EXTRAIT CHOISI -
A partir des années 1660 le pouvoir royal, sous diverses pressions, décide de revenir à une application stricte de l’édit de Nantes. Des commissaires sont chargés de se rendre sur place. C’est ainsi que deux d’entre eux, l’un catholique, l’autre protestant, nommés en 1661, se rendent à Aubusson. Ils doivent se prononcer sur les affaires qui leur sont soumises. Cela réveille les passions. La demande de démolition du temple est de nouveau formulée par les catholiques tandis que les protestants réaffirment leurs droits d’exercice public de leur culte. Lesdeux commissaires ne tombent pas d’accord si bien que le conseil du roi tranche et cette fois c’est le couperet avec cependant la permission de construire un autre temple dans un faubourg à 500 toises de la ville. On revient ainsi à l’application stricte de l’édit de Nantes : un temple par bailliage mais un temple situé dans un faubourg. Dès 1663 le temple est donc démoli et le terrain vendu à un membre de la communauté. (11)

DONNÉES -
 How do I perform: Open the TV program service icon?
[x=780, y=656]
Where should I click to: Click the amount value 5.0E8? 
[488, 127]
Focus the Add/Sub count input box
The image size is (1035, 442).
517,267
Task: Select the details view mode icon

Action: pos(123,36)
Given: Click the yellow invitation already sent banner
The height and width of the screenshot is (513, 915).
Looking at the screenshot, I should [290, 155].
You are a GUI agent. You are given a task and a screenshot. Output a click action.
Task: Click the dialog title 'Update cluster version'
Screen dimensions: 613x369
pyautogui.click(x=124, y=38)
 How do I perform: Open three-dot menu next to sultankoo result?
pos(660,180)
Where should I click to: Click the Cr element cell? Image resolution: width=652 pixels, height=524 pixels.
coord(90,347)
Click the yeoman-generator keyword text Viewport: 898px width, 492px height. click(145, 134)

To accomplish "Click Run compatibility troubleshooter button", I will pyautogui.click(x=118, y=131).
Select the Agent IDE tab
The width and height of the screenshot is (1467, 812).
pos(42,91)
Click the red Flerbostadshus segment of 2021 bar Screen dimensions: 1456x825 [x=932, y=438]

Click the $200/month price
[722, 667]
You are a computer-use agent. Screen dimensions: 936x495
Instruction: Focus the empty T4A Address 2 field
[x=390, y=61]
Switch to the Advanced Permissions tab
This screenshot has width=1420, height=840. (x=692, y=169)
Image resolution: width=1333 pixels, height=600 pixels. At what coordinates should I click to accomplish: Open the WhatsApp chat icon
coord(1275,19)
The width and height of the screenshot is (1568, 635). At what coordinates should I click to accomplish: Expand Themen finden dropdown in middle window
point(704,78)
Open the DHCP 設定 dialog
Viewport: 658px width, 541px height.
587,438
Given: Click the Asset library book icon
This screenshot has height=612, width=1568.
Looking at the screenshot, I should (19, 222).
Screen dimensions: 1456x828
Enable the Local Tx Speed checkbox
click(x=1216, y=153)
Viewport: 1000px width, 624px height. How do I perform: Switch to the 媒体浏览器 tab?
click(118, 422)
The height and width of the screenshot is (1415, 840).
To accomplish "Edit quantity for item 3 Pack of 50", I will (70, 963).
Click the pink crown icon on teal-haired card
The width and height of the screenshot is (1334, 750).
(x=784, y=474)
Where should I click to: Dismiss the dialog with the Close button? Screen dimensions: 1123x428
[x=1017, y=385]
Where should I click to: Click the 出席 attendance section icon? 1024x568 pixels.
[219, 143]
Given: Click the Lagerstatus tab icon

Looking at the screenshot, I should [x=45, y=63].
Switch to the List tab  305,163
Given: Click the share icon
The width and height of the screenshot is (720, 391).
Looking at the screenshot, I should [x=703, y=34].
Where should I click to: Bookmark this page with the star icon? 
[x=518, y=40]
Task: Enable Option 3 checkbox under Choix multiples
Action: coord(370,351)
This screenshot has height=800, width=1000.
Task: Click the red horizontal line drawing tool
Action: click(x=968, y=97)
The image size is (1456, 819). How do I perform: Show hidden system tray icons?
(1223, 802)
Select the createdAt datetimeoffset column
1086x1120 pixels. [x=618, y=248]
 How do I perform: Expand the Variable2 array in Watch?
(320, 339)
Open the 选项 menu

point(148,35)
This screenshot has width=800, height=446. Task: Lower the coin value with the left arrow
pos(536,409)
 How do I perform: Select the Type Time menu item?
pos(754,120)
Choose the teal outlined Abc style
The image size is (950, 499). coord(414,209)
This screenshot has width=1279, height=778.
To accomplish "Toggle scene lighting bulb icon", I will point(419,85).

EXERCICES -
- a) Dites si chacune des affirmations suivantes concorde avec l'extrait sur le temple d'Aubusson, en répondant par oui ou par non et en citant les mots décisifs du texte. (i) Les deux commissaires nommés en 1661 étaient tous deux protestants. (ii) Le conseil du roi permit de construire un autre temple dans un faubourg. (iii) Le temple fut démoli dès 1663.
- b) Rédigez la suite de l'extrait sur la démolition du temple d'Aubusson, à partir de sa dernière phrase.

RÉPONSES -
- a)
(i) Non : « l’un catholique, l’autre protestant ».
(ii) Oui : « avec cependant la permission de construire un autre temple dans un faubourg à 500 toises de la ville ».
(iii) Oui : « Dès 1663 le temple est donc démoli ».

- b)
Le temple de Combesaude
II a une courte existence – 22 ans – qui s’explique par la montée de l’intolérance précédant la Révocation de l’édit de Nantes et par la Révocation elle-même après laquelle aucun temple n’avait le droit d’exister.
Emplacement, construction et destruction
Plusieurs contrats ont été conservés qui permettent de savoir où exactement le nouveau temple a été construit – dans le bois du Marchedieu -, de connaître ses dimensions – les mêmes que celles du temple précédent-. Nous disposons aussi d’une déclaration faite lors de la rédaction du terrier en 1679, soit peu de temps après sa construction. (12) II existe enfin une lithographie réalisée par Langlade en 1842 d’après un ancien dessin exécuté vers 1675 (13). Ces éléments permettent de réaliser une reconstitution, ce qui a été tenté par Yves Guéneau (14)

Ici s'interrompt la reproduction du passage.